-- Source material follows --
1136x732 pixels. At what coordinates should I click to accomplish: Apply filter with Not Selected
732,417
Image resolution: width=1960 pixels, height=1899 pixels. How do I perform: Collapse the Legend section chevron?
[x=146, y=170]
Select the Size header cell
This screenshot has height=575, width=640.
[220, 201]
-- Source material concluded --
• To do
Nothing but an exact copy of the records belongs in the answer.

• Written answer
1136x732 pixels. At what coordinates should I click to accomplish: Apply filter with Not Selected
732,417
Image resolution: width=1960 pixels, height=1899 pixels. How do I perform: Collapse the Legend section chevron?
[x=146, y=170]
Select the Size header cell
This screenshot has height=575, width=640.
[220, 201]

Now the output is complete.